The hard shell, the apparent self containment, was a clever disguise. Who was to know, apart from those close to her, that her domestic life was in crisis and that she was so financially strapped? "JB", her husband, who returned to K2 base camp with the two children after her death in the company of a British television crew, had always put her on a pedestal. Yet, the authors claim the marriage was far from happy. The talented and responsible athlete with little or no apparent fear of physical danger appeared to have an enviable spouse; the sort of man who is prepared to put his career second to that of his wife. The reality was very different, and the intrepid adventurer was in a state of constant terror, loneliness and indecision in relation to her emotional life.
Her diary, kept from the time she was a schoolgirl, reveals some of her turmoil. The authors have spoken to family members and friends to piece together a picture of a paradox.
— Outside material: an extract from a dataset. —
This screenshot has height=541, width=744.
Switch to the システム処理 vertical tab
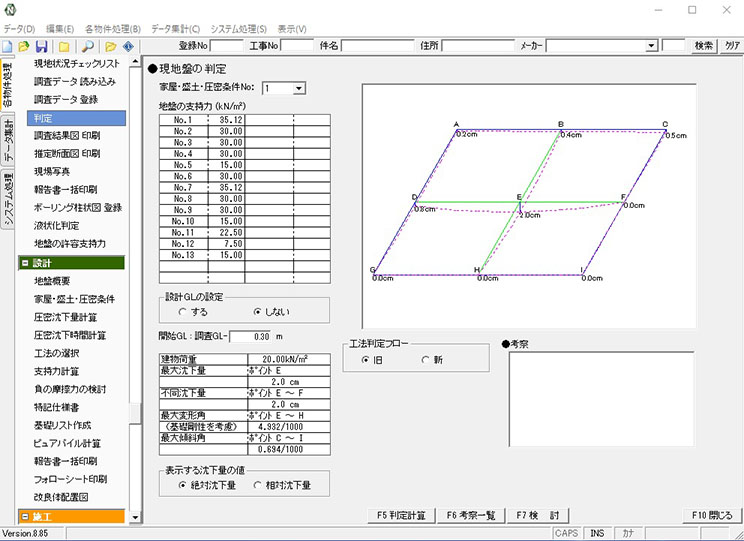tap(8, 200)
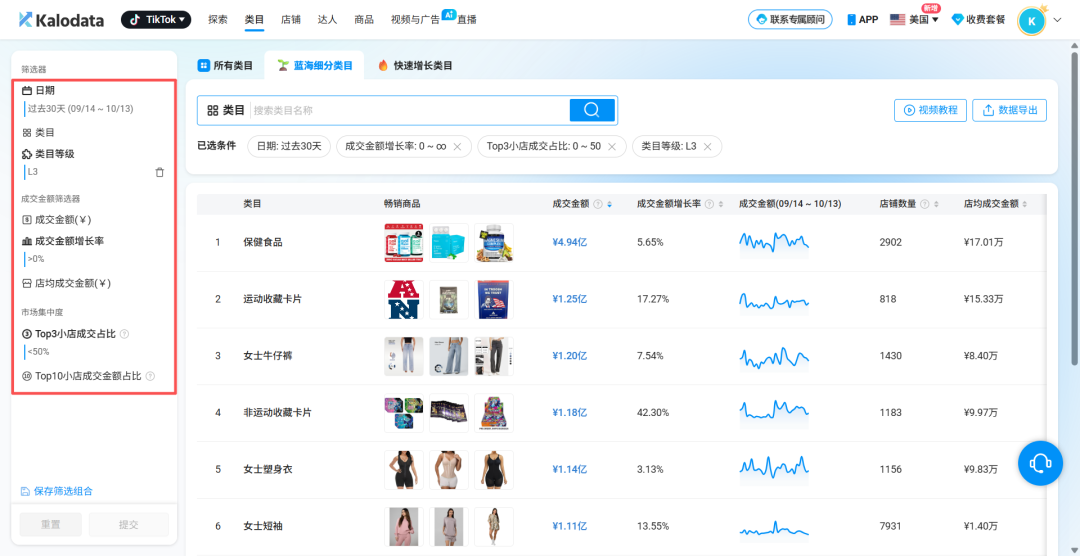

With much honesty, they record many examples of apparent single-minded behaviour, such as her insensitive reaction to her sister's contraction of multiple sclerosis and her obsessive jealousy of other female climbers. Yet it also records her painful path to maturity, as she realised, almost too late, that there were "far more mountains out there than just physical ones".
Inevitably, this account will not close the book on Alison Hargreaves's life. Her husband, apparent villain of the piece, gives no direct interview. Alison's parents appear to have been supportive, if fearful of their daughter's future; yet beyond a reference to their own inability to be demonstrative of their love for their children, there is no real attempt to find out why she felt such an overwhelming urge to achieve; and why she was forced into a position where she was unable to turn back from a summit, even though her instincts and experience told her otherwise.
For her children, the account will be painful; not least, the fact that she was heard sobbing in her tent the night before the final attempt on K2 that led to her death.
Lorna Siggins is an Irish Times journalist and reported on the first Irish ascent of Everest for the paper in 1993.